On July 28th, 2022, the consecutive days of heavy rain resulted in a “flood of the century” in Eastern Kentucky, washing away my car and leaving mud on the floors of my home. Second night and third day in returning on the trail back in Pennsylvania after the weeks of recuperation, this news was a complete blow to anything I could have imagined as a reason to get me off the AT for good. End of my dream of being a thru hiker. The 3 inch, 10 stitches gash in my forehead couldn’t convince me before. I left the trail at 1183.5 miles in. Leaving me a little past the midway point with a Harry Potter scar as a souvenir.
The concept of home was something I have contemplated on for many years. Probably since my youth, experiencing 11 moves by 12 and another 11 or so in the 20 year residency in Florida. That is quite a bit of roofs above my head to call them my home. Not enough years in each of these dwellings to perhaps even call it that. If home is not in a building, defined in a house or a neighborhood for this matter, I was shown well in my life to seek what could define “home” as I see it. Like my knee, this maybe coming closer to perhaps, mending.
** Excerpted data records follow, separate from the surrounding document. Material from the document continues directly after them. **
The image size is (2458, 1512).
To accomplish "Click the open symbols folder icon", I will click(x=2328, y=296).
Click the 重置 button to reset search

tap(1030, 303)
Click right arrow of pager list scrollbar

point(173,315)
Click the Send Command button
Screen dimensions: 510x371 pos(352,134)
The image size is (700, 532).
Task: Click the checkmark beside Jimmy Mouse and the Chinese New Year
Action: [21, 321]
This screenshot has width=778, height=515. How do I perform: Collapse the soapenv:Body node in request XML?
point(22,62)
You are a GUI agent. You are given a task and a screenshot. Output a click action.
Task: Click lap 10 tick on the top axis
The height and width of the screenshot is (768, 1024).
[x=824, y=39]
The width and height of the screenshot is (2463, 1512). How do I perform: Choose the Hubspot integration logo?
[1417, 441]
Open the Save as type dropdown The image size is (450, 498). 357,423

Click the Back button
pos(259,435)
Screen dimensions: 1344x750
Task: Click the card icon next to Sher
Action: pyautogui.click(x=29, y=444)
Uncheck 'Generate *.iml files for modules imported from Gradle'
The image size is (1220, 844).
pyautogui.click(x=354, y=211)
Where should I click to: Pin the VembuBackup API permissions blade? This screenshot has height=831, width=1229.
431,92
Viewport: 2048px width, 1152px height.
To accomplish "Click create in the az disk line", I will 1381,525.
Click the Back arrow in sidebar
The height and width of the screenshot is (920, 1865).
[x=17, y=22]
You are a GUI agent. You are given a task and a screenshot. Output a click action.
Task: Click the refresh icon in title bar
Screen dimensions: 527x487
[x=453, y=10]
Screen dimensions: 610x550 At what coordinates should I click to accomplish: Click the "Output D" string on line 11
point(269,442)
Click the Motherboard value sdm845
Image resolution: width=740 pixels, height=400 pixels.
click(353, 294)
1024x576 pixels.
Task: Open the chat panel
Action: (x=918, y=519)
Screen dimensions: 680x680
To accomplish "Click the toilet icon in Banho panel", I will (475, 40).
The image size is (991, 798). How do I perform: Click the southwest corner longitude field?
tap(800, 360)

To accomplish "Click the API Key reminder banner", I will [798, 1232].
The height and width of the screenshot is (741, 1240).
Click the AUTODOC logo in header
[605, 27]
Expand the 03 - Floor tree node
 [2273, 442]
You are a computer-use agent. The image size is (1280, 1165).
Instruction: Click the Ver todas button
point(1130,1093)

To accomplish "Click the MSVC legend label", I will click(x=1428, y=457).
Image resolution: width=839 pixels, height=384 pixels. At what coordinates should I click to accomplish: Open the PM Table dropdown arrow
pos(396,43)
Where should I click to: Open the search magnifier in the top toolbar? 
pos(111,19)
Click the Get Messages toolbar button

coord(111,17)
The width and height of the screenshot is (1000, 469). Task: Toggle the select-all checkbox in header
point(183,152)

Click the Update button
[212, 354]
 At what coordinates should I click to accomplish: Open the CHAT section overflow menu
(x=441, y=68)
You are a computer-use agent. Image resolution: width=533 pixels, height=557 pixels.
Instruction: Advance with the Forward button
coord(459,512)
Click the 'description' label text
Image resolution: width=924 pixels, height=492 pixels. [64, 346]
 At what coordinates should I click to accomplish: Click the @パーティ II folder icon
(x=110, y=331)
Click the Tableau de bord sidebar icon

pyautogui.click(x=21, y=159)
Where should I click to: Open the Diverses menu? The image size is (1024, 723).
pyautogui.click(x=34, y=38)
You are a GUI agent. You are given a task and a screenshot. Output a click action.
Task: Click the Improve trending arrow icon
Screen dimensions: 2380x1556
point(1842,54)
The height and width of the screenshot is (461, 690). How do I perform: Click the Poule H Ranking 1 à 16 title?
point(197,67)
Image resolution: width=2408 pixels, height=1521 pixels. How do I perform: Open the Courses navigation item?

My master’s “dissertation” was called “Match Seller’s Syndrome”. It was an interactive immersive sculptural exhibition of three paper houses that hung from the ceiling, each containing videos of people eating together. The TV gave off ambient light that lit the translucent houses. One could hear the mumbling conversation of people eating but couldn’t really see who they were or what they were saying. It was my attempt to recreate the commute back from school on chilly winter evenings, walking through the narrow streets of my newly built house in Tokyo, listening, smelling and seeing the moving lights of houses with frosted windows. I, always an outsider, wishing that I was with them, in their routine of simply eating with their family. Something my dad tried to do for me but couldn’t do, perhaps a shared dream by both of us. A house with family, doing family things. Mundane happiness from the ordinary routine, something we both never had as a child.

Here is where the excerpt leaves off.